I brought veterinary records, licensing records, insurance records, photographs, videos of her separation anxiety, receipts, medical documentation, and years of caregiving history.

I brought evidence of attachment.

I brought evidence of belonging.

I brought evidence of love.

I brought evidence of need.

I brought Rosie's sitter, groomer, next door neighbors, and got written affidavits from our housekeeper and landscaper testifying to Rosie's bond with me--the human she imprinted on...

I even brought a letter from my psychologist stating Rosie was the equivalent of a service animal for my wellbeing. 

The court told me that none of it mattered.

Under the law at the time, Rosie could only be viewed as property.

The equivalent of a car.

That moment changed my life.

Because Rosie is not a car.
When you shoot at a police car or a K-9 which one tends to make the news? Which one are we likely to hold a memorial service for?

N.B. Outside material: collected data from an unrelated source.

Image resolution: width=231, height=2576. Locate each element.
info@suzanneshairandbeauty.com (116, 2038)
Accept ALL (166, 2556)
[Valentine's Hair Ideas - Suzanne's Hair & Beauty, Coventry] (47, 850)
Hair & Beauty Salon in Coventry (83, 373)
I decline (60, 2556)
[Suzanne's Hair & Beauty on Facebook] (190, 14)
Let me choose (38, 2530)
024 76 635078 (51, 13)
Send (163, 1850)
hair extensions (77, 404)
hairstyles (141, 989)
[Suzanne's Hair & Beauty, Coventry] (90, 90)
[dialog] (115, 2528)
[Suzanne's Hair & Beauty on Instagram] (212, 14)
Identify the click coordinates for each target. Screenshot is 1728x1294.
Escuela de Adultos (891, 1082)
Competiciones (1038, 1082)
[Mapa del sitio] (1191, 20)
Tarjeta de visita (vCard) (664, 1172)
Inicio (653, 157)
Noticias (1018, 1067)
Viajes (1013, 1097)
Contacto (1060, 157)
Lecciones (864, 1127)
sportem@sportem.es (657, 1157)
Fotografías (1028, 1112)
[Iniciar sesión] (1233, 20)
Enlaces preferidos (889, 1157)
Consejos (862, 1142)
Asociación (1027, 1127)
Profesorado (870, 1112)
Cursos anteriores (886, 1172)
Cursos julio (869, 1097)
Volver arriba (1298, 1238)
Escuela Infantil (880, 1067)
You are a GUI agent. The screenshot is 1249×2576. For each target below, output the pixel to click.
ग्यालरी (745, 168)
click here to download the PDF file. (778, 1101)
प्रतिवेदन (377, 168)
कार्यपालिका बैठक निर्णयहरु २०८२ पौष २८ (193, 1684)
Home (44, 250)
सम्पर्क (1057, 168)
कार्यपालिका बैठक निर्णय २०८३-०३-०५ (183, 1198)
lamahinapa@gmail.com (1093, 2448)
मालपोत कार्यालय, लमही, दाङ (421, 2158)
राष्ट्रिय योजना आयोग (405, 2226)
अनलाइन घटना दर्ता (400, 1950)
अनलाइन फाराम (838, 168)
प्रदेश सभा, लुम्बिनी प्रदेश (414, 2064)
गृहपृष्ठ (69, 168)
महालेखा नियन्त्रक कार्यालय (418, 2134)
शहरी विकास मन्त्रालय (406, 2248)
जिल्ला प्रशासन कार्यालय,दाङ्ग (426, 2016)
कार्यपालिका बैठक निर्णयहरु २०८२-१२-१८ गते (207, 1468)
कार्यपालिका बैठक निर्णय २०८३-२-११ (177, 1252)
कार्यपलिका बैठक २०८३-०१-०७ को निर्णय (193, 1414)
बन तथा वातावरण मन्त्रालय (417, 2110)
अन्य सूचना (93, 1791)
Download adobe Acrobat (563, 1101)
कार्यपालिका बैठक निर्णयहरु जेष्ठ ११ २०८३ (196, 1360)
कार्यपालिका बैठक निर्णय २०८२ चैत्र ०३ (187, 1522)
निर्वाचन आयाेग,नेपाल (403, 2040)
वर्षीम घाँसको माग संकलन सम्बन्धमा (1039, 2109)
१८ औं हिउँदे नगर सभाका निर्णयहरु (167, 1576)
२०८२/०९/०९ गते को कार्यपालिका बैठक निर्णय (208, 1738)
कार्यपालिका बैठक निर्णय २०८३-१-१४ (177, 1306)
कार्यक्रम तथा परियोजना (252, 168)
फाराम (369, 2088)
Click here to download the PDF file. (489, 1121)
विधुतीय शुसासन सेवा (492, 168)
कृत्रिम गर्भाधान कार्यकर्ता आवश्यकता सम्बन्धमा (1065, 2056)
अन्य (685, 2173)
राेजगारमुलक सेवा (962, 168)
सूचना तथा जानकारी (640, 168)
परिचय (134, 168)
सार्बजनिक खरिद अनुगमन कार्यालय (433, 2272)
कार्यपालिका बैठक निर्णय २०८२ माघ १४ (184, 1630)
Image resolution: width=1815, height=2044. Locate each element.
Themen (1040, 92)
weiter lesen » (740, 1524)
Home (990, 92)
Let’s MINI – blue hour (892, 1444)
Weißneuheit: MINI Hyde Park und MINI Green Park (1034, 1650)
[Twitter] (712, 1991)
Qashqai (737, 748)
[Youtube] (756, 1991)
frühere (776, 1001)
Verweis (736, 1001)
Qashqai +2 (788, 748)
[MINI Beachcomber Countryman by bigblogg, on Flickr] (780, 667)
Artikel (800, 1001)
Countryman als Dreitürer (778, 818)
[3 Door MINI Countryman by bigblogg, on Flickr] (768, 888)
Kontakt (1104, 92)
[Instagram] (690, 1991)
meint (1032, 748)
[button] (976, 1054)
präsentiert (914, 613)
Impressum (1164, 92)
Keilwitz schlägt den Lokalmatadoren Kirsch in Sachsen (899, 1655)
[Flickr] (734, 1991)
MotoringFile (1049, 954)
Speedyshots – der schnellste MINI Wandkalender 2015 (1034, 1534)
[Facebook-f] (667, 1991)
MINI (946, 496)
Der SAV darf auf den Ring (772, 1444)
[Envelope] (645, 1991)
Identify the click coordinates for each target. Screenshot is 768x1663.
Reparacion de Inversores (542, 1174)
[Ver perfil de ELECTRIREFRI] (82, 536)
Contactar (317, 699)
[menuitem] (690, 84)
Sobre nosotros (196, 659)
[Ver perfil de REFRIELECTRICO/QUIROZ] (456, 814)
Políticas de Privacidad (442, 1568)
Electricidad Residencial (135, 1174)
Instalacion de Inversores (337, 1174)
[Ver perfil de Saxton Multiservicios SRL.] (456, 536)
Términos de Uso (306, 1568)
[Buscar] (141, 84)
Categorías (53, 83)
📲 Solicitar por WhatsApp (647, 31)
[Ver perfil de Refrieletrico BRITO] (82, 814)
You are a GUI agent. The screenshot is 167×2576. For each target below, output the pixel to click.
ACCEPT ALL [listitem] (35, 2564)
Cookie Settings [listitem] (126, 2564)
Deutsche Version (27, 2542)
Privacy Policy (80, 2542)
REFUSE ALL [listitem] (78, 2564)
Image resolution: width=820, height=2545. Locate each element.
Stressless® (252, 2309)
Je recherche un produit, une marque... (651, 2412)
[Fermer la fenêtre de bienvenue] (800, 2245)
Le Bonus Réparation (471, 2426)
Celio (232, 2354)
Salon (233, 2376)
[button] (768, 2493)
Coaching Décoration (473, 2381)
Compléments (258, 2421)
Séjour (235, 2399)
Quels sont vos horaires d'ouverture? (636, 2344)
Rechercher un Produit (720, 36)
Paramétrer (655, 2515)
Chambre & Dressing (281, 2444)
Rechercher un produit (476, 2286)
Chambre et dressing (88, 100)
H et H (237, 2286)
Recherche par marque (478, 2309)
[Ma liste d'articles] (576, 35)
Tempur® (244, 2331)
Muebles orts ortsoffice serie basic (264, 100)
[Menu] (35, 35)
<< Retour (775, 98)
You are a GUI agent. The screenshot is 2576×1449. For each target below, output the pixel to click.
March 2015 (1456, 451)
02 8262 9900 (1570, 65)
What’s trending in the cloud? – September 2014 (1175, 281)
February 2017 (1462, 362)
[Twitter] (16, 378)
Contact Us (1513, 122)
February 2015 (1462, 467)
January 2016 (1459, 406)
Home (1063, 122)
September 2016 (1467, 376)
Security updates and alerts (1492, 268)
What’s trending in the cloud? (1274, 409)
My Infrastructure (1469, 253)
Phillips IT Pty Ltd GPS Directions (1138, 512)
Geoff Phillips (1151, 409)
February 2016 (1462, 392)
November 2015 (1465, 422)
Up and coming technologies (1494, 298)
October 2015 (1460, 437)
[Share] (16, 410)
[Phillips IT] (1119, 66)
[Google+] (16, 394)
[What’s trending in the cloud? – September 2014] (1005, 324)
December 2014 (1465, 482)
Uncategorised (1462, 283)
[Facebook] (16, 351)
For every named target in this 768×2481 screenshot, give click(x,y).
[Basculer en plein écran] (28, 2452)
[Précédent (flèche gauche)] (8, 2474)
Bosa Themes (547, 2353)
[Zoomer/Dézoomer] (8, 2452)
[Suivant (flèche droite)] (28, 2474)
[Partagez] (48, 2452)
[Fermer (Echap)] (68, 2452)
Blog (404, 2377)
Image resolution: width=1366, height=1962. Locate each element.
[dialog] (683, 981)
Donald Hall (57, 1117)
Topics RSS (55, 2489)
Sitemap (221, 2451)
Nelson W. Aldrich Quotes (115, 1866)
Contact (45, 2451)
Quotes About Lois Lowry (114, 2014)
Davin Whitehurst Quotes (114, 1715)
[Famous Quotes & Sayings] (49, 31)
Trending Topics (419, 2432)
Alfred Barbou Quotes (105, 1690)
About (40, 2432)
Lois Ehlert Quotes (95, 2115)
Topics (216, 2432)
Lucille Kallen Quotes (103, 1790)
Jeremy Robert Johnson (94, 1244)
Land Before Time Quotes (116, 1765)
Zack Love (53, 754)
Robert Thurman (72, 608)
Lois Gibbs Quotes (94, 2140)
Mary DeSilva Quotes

Rosie's a living, breathing, sentient being.
My companion animal.

Anyone who has ever loved a dog, cat, or horse already understands this.

These domesticated animals form deep bonds with their humans. Research suggests that dogs have emotional and cognitive capacities comparable in some respects to those of a very young child. They can become deeply attached and show behaviors associated with sadness, jealousy, excitement, and frustration.
 
They grieve.

They miss people.

They love people.

They belong with people.

The deeper I researched the science of attachment, animal behavior, grief, and the human-animal bond, the more obvious the problem became.

Illinois law already allowed courts to consider the wellbeing of companion animals in divorce cases.

Yet every year, less and less people are getting married while more and more companion animals are becoming family.

The gap was real.

The consequences were real.

And Rosie paid the price for it.

This was Rosie's vet appointment note shortly after she was removed from me. It showed a deterioration in her health.

Diarrhea and house-soiling in an otherwise well-trained senior dog can be consistent with stress-related behaviors, including separation anxiety and prolonged grief. While these symptoms can have multiple medical and behavioral causes, veterinary research recognizes that significant stress and emotional distress may contribute to gastrointestinal upset and changes in elimination habits.

Previous records do not show that Rosie had an anal sac rupture, monthly diarrhea episodes, or a documented history of house-soiling. I am not attempting to relitigate the case; all of this is on public record.  The evidence speaks for itself. I got nothing to prove, I am simply speaking the truth. I previously tried to raise these concerns, but they were not meaningfully addressed. 

I decided that if the law would not consider Rosie's wellbeing, I would try to change the law.

So I began Rosie's Law Initiative and JusticeForRosie.org 

That initiative launched a PR campaign

What started as heartbreak became research. It showed up in my work.

Research became a legislative framework such as this and this. and eventually THIS.

That framework became HB 4540.

That gave way to my Testimony

Then HB4540 passed the House and the Senate.

And today, because of so many people who cared enough to help, that bill sits on the Governor's desk awaiting signature.

That is a miracle I never thought I would live to see and I could not have done it without YOU.

Yet today, on Rosie's 14th birthday, my heart keeps returning to one truth:

The dog this law was written for never got a choice. 
Because of that, Rosie is still not home.

Our original goal was never simply to pass a bill.

Our goal was to bring Rosie home.

Passing Rosie's Law was one step.

However perhaps Justice For Rosie now looks like Rosie reuniting with the person she imprinted on.

If you have not signed the petition, please sign it.

If you have already signed it, please share it.

Bring Justice for Rosie by sharing her story.

Help people understand why this matters.

Because every day matters when a dog is 14 years old. In dog years, that's roughly equivalent to a human in their mid-to-late 70s.

I used to think changing a law was impossible. Not anymore.

So today I'm choosing to believe that one more impossible thing might still happen too.

Happy Birthday, Rosie.

I love you.

With You Always🌹

Your person,
Tameer <3

#JusticeForRosie
#RosiesLaw
#BringRosieHome
#CareCounts



_____________________________

Animals are NOT property.

Their well-being deserves real legal protection.

When pets are family, the law should treat them that way.

That’s why I’m calling for Rosie’s Law
-legislation that treats disputes involving companion animals as custody cases, not property battles.

Illinois has modernized outdated laws before. It can do it again. This time for the animals who share our homes, routines, and hearts.

Rosie’s Story
Rosie is a 13-year-old senior Puggle who spent her longest, most stable chapter of life bonded to me.

Our relationship was built through daily care, routine, and emotional trust — all documented through vet records, photos, receipts, and witness statements.

But when my engagement ended after almost a decade of being together, everything Rosie and I built disappeared in the eyes of Illinois law.

Why?
Because I wasn’t married, the system treated Rosie as property.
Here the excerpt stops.